Your output should be the full listing, unchanged.
★ ★ ★
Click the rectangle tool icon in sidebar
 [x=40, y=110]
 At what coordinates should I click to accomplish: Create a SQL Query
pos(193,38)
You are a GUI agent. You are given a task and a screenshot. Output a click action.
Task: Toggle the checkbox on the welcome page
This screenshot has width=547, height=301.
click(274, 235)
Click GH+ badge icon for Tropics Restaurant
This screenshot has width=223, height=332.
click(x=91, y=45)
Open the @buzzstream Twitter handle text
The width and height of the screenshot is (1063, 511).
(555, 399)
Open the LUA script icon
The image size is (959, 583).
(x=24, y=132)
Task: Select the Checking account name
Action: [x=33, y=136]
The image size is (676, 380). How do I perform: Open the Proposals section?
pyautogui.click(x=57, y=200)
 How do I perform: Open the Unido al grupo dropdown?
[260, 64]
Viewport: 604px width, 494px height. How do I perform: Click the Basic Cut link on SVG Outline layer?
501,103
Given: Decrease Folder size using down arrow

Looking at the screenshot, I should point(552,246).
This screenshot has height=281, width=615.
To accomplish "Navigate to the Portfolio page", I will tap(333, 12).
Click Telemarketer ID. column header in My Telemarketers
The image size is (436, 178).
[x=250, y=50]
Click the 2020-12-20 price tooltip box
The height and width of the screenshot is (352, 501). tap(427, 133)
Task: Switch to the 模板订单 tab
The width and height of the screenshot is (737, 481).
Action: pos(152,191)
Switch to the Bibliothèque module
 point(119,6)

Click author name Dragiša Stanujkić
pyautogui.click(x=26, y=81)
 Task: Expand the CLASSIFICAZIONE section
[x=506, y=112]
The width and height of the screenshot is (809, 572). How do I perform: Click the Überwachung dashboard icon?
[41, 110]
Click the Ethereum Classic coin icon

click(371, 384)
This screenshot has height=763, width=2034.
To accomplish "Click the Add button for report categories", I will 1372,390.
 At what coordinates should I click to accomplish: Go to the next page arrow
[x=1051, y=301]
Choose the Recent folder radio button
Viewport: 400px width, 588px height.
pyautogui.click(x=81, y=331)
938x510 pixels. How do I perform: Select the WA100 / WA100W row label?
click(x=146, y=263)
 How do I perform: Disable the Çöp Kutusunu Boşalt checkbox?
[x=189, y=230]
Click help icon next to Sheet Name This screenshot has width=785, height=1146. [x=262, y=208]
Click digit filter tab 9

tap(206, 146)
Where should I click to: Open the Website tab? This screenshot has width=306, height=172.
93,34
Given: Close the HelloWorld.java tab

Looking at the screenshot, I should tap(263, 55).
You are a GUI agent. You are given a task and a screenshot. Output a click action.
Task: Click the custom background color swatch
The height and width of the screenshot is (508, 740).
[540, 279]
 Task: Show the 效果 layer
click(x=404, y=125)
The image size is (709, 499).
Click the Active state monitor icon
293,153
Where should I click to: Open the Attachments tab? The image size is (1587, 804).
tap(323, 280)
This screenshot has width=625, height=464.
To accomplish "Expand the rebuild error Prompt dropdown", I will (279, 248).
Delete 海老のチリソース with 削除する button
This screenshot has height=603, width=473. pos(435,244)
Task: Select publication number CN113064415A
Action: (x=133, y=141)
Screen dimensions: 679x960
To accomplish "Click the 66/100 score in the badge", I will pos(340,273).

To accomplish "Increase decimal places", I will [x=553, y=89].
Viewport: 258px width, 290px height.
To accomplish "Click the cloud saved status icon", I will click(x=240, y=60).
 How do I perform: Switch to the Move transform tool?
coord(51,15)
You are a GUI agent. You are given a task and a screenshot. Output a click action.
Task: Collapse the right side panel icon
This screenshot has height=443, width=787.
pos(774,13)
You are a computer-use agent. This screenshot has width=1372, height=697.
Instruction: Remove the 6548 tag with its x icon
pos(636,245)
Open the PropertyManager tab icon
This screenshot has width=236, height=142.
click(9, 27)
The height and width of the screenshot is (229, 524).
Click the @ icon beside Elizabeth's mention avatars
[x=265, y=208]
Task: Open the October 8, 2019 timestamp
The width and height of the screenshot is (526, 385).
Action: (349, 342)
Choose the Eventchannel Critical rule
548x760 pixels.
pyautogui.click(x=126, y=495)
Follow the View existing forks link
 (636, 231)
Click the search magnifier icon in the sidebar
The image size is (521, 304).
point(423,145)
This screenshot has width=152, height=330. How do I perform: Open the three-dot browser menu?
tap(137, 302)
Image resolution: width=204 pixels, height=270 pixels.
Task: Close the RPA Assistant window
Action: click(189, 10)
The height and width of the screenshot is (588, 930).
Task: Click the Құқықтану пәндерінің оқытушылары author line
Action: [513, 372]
★ ★ ★
Answer box
Click the rectangle tool icon in sidebar
 [x=40, y=110]
 At what coordinates should I click to accomplish: Create a SQL Query
pos(193,38)
You are a GUI agent. You are given a task and a screenshot. Output a click action.
Task: Toggle the checkbox on the welcome page
This screenshot has width=547, height=301.
click(274, 235)
Click GH+ badge icon for Tropics Restaurant
This screenshot has width=223, height=332.
click(x=91, y=45)
Open the @buzzstream Twitter handle text
The width and height of the screenshot is (1063, 511).
(555, 399)
Open the LUA script icon
The image size is (959, 583).
(x=24, y=132)
Task: Select the Checking account name
Action: [x=33, y=136]
The image size is (676, 380). How do I perform: Open the Proposals section?
pyautogui.click(x=57, y=200)
 How do I perform: Open the Unido al grupo dropdown?
[260, 64]
Viewport: 604px width, 494px height. How do I perform: Click the Basic Cut link on SVG Outline layer?
501,103
Given: Decrease Folder size using down arrow

Looking at the screenshot, I should point(552,246).
This screenshot has height=281, width=615.
To accomplish "Navigate to the Portfolio page", I will tap(333, 12).
Click Telemarketer ID. column header in My Telemarketers
The image size is (436, 178).
[x=250, y=50]
Click the 2020-12-20 price tooltip box
The height and width of the screenshot is (352, 501). tap(427, 133)
Task: Switch to the 模板订单 tab
The width and height of the screenshot is (737, 481).
Action: pos(152,191)
Switch to the Bibliothèque module
 point(119,6)

Click author name Dragiša Stanujkić
pyautogui.click(x=26, y=81)
 Task: Expand the CLASSIFICAZIONE section
[x=506, y=112]
The width and height of the screenshot is (809, 572). How do I perform: Click the Überwachung dashboard icon?
[41, 110]
Click the Ethereum Classic coin icon

click(371, 384)
This screenshot has height=763, width=2034.
To accomplish "Click the Add button for report categories", I will 1372,390.
 At what coordinates should I click to accomplish: Go to the next page arrow
[x=1051, y=301]
Choose the Recent folder radio button
Viewport: 400px width, 588px height.
pyautogui.click(x=81, y=331)
938x510 pixels. How do I perform: Select the WA100 / WA100W row label?
click(x=146, y=263)
 How do I perform: Disable the Çöp Kutusunu Boşalt checkbox?
[x=189, y=230]
Click help icon next to Sheet Name This screenshot has width=785, height=1146. [x=262, y=208]
Click digit filter tab 9

tap(206, 146)
Where should I click to: Open the Website tab? This screenshot has width=306, height=172.
93,34
Given: Close the HelloWorld.java tab

Looking at the screenshot, I should tap(263, 55).
You are a GUI agent. You are given a task and a screenshot. Output a click action.
Task: Click the custom background color swatch
The height and width of the screenshot is (508, 740).
[540, 279]
 Task: Show the 效果 layer
click(x=404, y=125)
The image size is (709, 499).
Click the Active state monitor icon
293,153
Where should I click to: Open the Attachments tab? The image size is (1587, 804).
tap(323, 280)
This screenshot has width=625, height=464.
To accomplish "Expand the rebuild error Prompt dropdown", I will (279, 248).
Delete 海老のチリソース with 削除する button
This screenshot has height=603, width=473. pos(435,244)
Task: Select publication number CN113064415A
Action: (x=133, y=141)
Screen dimensions: 679x960
To accomplish "Click the 66/100 score in the badge", I will pos(340,273).

To accomplish "Increase decimal places", I will [x=553, y=89].
Viewport: 258px width, 290px height.
To accomplish "Click the cloud saved status icon", I will click(x=240, y=60).
 How do I perform: Switch to the Move transform tool?
coord(51,15)
You are a GUI agent. You are given a task and a screenshot. Output a click action.
Task: Collapse the right side panel icon
This screenshot has height=443, width=787.
pos(774,13)
You are a computer-use agent. This screenshot has width=1372, height=697.
Instruction: Remove the 6548 tag with its x icon
pos(636,245)
Open the PropertyManager tab icon
This screenshot has width=236, height=142.
click(9, 27)
The height and width of the screenshot is (229, 524).
Click the @ icon beside Elizabeth's mention avatars
[x=265, y=208]
Task: Open the October 8, 2019 timestamp
The width and height of the screenshot is (526, 385).
Action: (349, 342)
Choose the Eventchannel Critical rule
548x760 pixels.
pyautogui.click(x=126, y=495)
Follow the View existing forks link
 (636, 231)
Click the search magnifier icon in the sidebar
The image size is (521, 304).
point(423,145)
This screenshot has width=152, height=330. How do I perform: Open the three-dot browser menu?
tap(137, 302)
Image resolution: width=204 pixels, height=270 pixels.
Task: Close the RPA Assistant window
Action: click(189, 10)
The height and width of the screenshot is (588, 930).
Task: Click the Құқықтану пәндерінің оқытушылары author line
Action: [513, 372]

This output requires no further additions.